[Directive a] Reproduce the passage of the early retirement discussion below, from "Some of those" down to "heading for trouble.", with nothing changed.

[Document excerpt]
BEGIN
In the last round [1], The Investor and The Details Man responded to The Accumulator’s gentle enquiries about their views on FIRE [2] (Financial Independence Retire Early) by snatching away his life’s dream and ripping it apart before his eyes. Can he turn the tables on the bully-boy cynics and make the case for a better world? Can you tell that The Accumulator wrote this intro?
The Accumulator: Okay TI, for me, you’ve just burst through the doors of the speakeasy shouting, “Freeze, it’s the Early Retirement Police” and popped caps into anyone who’s earned money since declaring FIRE.
The problem is applying the traditional view of ‘retirement’ to the RE side of the equation.
The FIRE version of retirement is retiring from the rat race. It’s not about sitting in your pants all-day or puttering around in a golf buggy like the world is one vast retirement village.
The post FI-life discussed by most of the community is one where your precious remaining days on this Earth are spent as meaningfully as possible. As opposed to meeting targets, sitting in jams, dealing with douchebag bosses, insane deadlines, office politics and generally playing corporate Mortal Kombat.
We’re looking for a quality-of-life upgrade here. If you make some money in the pursuit of purpose then that’s just great.
For example, Jacob Fisker, of Early Retirement Extreme [3], the FIRE thinker who inspires me the most, spent his first RE decade [4] variously:
- Repairing bikes for a women’s refuge.
- Learning how to build furniture.
- Racing yachts.
- Getting into top physical condition.
- Tinkering with mechanical watches.
- Executing sophisticated trading strategies (including a stint with an investment firm as a quant).
- Growing vegetables.
- Launching the ERE blog and a vibrant online community, and publishing his book.
Some of those activities earned Jacob money, most did not and that was generally beside the point. He chose to do those things because they meant something to him, unlike his previous career of writing academic papers that only five people in the world cared about.
I can only hope my RE is so varied. I’m kinda glad about the RE controversy because though it’s responsible for much confusion – and I agree the label is wrong – it forces you to think about what happens next.
FI tells you you’ve got enough to live on, but how are you actually going to live? That’s the RE bit. And if you haven’t given it enough thought by the time you get there, then you could be heading for trouble.
When looking at Jacob’s last ten years, I’m inspired by his range of interests and desire to engage with the world.
I think living life that way requires imagination and willingness to experiment. It takes some fortitude too – not to worry about whether your choices are racking up enough dollars to score you as a ‘success’.
END
Extracted records:
BEGIN
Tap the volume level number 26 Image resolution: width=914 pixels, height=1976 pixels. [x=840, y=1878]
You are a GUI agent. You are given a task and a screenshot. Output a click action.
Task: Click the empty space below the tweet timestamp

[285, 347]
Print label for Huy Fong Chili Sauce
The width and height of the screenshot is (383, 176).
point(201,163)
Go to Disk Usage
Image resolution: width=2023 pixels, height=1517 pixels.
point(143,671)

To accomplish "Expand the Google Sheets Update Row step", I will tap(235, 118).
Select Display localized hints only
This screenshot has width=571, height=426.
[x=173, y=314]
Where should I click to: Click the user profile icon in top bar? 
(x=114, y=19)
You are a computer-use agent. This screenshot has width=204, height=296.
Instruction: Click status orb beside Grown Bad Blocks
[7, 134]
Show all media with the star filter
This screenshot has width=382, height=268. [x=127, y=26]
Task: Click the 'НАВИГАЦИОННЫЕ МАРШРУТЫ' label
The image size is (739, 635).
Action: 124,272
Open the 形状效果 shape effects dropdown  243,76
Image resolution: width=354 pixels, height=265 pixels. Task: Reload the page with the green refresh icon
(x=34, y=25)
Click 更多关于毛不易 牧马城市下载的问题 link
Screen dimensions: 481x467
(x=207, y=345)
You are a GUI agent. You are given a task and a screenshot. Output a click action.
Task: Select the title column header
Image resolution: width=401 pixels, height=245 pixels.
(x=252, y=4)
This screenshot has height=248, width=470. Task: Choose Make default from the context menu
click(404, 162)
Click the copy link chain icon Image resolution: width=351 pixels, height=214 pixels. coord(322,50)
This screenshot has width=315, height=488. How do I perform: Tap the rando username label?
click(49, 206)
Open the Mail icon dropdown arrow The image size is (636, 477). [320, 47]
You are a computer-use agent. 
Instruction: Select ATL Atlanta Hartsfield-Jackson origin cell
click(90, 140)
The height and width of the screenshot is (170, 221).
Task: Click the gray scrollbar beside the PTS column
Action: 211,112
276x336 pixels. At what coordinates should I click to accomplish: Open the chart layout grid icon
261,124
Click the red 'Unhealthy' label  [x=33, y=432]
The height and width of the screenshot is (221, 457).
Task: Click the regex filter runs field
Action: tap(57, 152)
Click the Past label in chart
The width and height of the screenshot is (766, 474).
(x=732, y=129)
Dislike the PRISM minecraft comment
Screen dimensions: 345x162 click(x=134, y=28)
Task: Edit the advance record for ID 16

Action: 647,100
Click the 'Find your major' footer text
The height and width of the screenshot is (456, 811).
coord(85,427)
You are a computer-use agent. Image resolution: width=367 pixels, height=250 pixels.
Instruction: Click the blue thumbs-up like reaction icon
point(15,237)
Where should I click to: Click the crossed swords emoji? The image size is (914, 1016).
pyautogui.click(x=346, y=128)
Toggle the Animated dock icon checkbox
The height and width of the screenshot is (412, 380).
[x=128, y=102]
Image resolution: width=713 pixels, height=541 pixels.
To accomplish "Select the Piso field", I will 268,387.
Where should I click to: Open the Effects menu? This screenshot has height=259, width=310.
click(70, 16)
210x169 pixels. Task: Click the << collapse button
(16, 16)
END
[Directive b] Rewrite the records from the line containing "will tap(235, 118)." down to the line containing "Open the Mail", replacing "dropdown" with "menu" and leaving everything else as it is. Return only those lines.

[Response a]
Some of those activities earned Jacob money, most did not and that was generally beside the point. He chose to do those things because they meant something to him, unlike his previous career of writing academic papers that only five people in the world cared about.
I can only hope my RE is so varied. I’m kinda glad about the RE controversy because though it’s responsible for much confusion – and I agree the label is wrong – it forces you to think about what happens next.
FI tells you you’ve got enough to live on, but how are you actually going to live? That’s the RE bit. And if you haven’t given it enough thought by the time you get there, then you could be heading for trouble.

[Response b]
To accomplish "Expand the Google Sheets Update Row step", I will tap(235, 118).
Select Display localized hints only
This screenshot has width=571, height=426.
[x=173, y=314]
Where should I click to: Click the user profile icon in top bar? 
(x=114, y=19)
You are a computer-use agent. This screenshot has width=204, height=296.
Instruction: Click status orb beside Grown Bad Blocks
[7, 134]
Show all media with the star filter
This screenshot has width=382, height=268. [x=127, y=26]
Task: Click the 'НАВИГАЦИОННЫЕ МАРШРУТЫ' label
The image size is (739, 635).
Action: 124,272
Open the 形状效果 shape effects menu  243,76
Image resolution: width=354 pixels, height=265 pixels. Task: Reload the page with the green refresh icon
(x=34, y=25)
Click 更多关于毛不易 牧马城市下载的问题 link
Screen dimensions: 481x467
(x=207, y=345)
You are a GUI agent. You are given a task and a screenshot. Output a click action.
Task: Select the title column header
Image resolution: width=401 pixels, height=245 pixels.
(x=252, y=4)
This screenshot has height=248, width=470. Task: Choose Make default from the context menu
click(404, 162)
Click the copy link chain icon Image resolution: width=351 pixels, height=214 pixels. coord(322,50)
This screenshot has width=315, height=488. How do I perform: Tap the rando username label?
click(49, 206)
Open the Mail icon menu arrow The image size is (636, 477). [320, 47]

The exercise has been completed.